Warne recently tested measurement invariance in 4 developing nations and found it strict measurement invariance was tenable for two(https://www.tandfonline.com/doi/full/10.1080/15332276.2023.2245007)
When it comes to the data on income measurement, the undercounting of income in the CPS, at the high end because of topcoding, for taxes and transfers(for example child anti-poverty programs shown in Meyer et al. 2020, social security and disability benefits and unemployment benefits( Larrimore, Mortenson, and Splinter (2022)). The CPS also poorly captures retirement income according to Bee and Mitchell (2017). Also see https://www.davidsplinter.com/LMS-2022-NAS-Population-Income-in-Tax-Data.pdf for a discussion of differences. This is relevant because it has a major impact on the measurement of the change in inequality(https://davidsplinter.com/AutenSplinter-Inequality-slides.pdf and https://www.cato.org/study/myth-american-income-inequality for examples), progressivity(the US probably has one of the most progressive tax + transfer systems in the world, even if it's relatively smaller, see previous slides by auten and splinter, also discussed in the book the myth of american ineuqlaity pg 276-278. Also confirmed by OECD reports on income and consumption inequality using a national accounts approach(note especially high consumption/income ratios indicate household income inequality is probably overestimates for the us compared to other countries), http://www.oecd.org/officialdocuments/publicdisplaydocumentpdf/?cote=STD/CSTAT/WPNA(2013)10/RD&docLanguage=En And the results are consistent with Meyer and Sullivan 2017(https://www.nber.org/system/files/working_papers/w23655/w23655.pdf) and Early, Ekelund, and Gramm(2022)(adjusting for household size)

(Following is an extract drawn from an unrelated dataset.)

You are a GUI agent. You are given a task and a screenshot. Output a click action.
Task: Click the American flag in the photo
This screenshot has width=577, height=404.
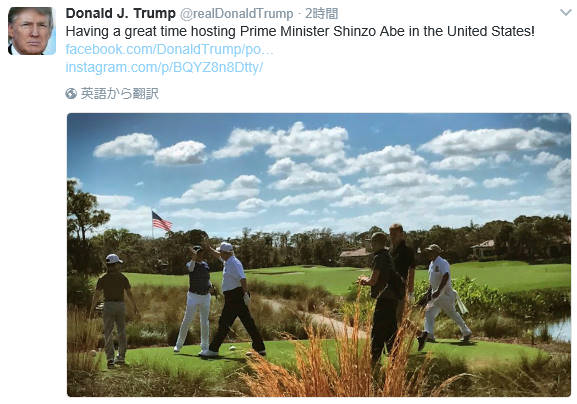(162, 222)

RETVRN error? The below chart is missing Utah and has Vermont twice.
https://substackcdn.com/image/fetch/w_1272,c_limit,f_webp,q_auto:good,fl_progressive:steep/https%3A%2F%2Fsubstack-post-media.s3.amazonaws.com%2Fpublic%2Fimages%2Fb5638d4a-c79e-42ca-acda-0dc1bce228a2_964x771.png
Impressive article! Impressive in its combination of genetics, history and politics. Elucidating on the function and importance of elites, and on the question of elites moving from one place to another. I’ve also been wondering why I started reading that political orientation is strongly heritable, as I believed to know it was only at the most moderately heritable. Apparently - heritable goes together with cognitive ability in this case. So if your brothers or sisters (twin or not) hold completely different and random political points of view, it could be a telltale sign that your family isn’t tightly knit at all or that you are not very smart.